◆ Aufgabenstellung:
Bis wann ist laut dem Textauszug zur Trinkwasser-Initiative nach einer Annahme mit ihrer Umsetzung zu rechnen?

◆ Textauszug:
-*-

In der Kampagne gegen die Agrar-Initiativen setzt das Komitee für ein doppeltes Nein zurzeit verstärkt auf einen bisher etwas vernachlässigten Aspekt mit Fokus auf die Trinkwasser-Initiative (TWI): Mit der in der Frühlingssession verabschiedeten Parlamentarischen Initiative des Ständerats (PI) mit Absenkpfaden für Pflanzenschutzmittel (PSM) und Nährstoffe liege ein griffiges Gesetz vor. Dieser (inoffizielle) Gegenvorschlag erübrige eine Verfassungsänderung via TWI. Derweil kritisieren die TWI-Befürworter die PI als zahnlos.
Schnellere Umsetzung
In einem Papier das der BauernZeitung vorliegt, hat der Schweizer Bauernverband (SBV) die wichtigsten Unterschiede und Gemeinsamkeiten von TWI und PI herausgearbeitet. Wir fassen diese hier kurz zusammen:
Gesetzliche Grundlage: Die TWI will den Landwirtschaftsartikel 104 a anpassen. Die nötigen Gesetzesänderungen würden aufgrund einer Annahme der TWI an die Hand genommen.
Die PI setzt direkt auf Gesetzesebene an. Es sind Änderungen am Landwirtschaftsgesetz, am Gewässerschutzgesetz sowie am Chemikaliengesetz vorgesehen.
Umsetzung und Fristen: Für die Umsetzung der TWI stünde nach einer Annahme eine achtjährige Übergangsfrist zur Verfügung. Mit einer Umsetzung ist also bis etwa 2029 zu rechnen.

-*-

◆ Verfügbare Daten:

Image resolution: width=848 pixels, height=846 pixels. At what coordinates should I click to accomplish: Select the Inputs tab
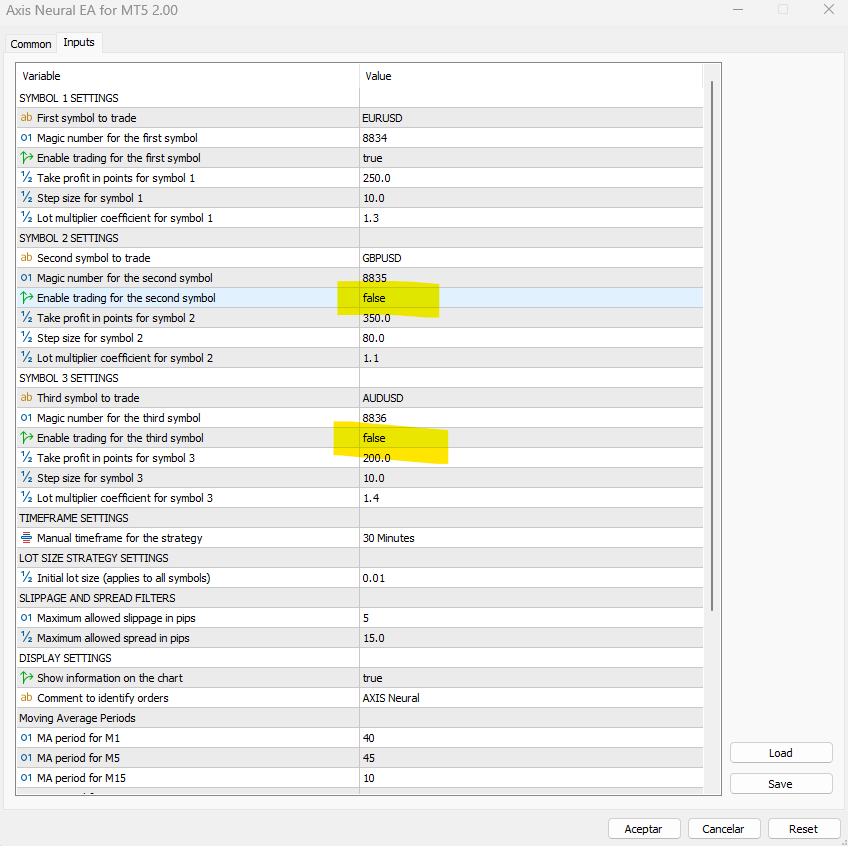tap(79, 43)
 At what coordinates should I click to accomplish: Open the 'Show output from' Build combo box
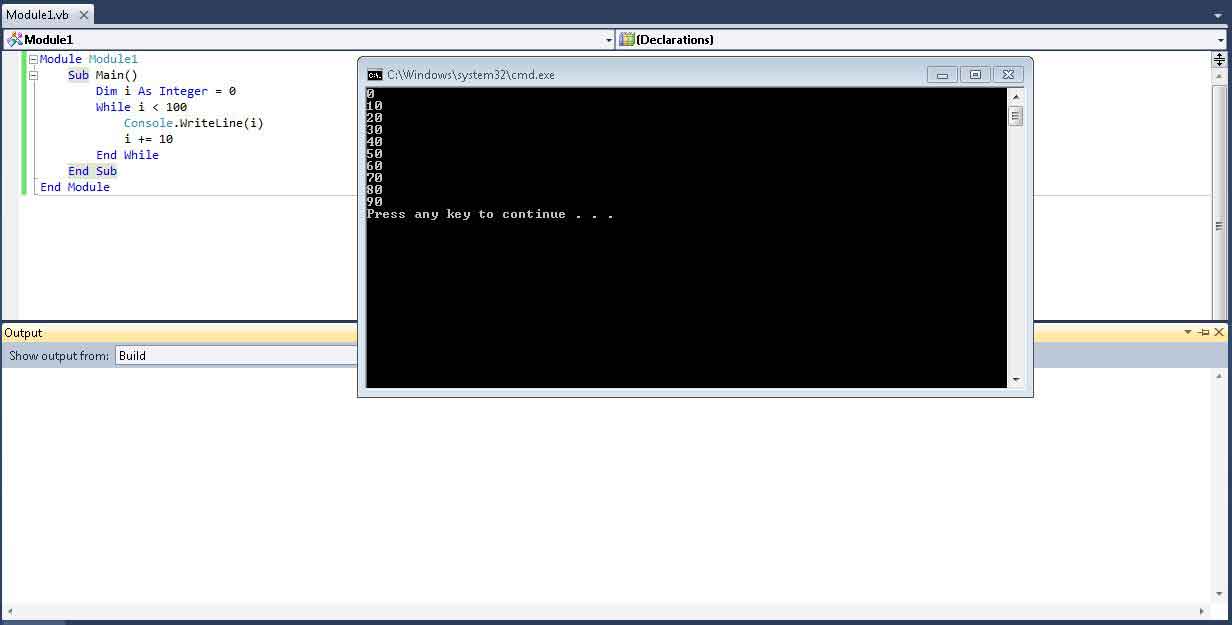pyautogui.click(x=236, y=356)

-*-

◆ Lösung:
Bis etwa 2029.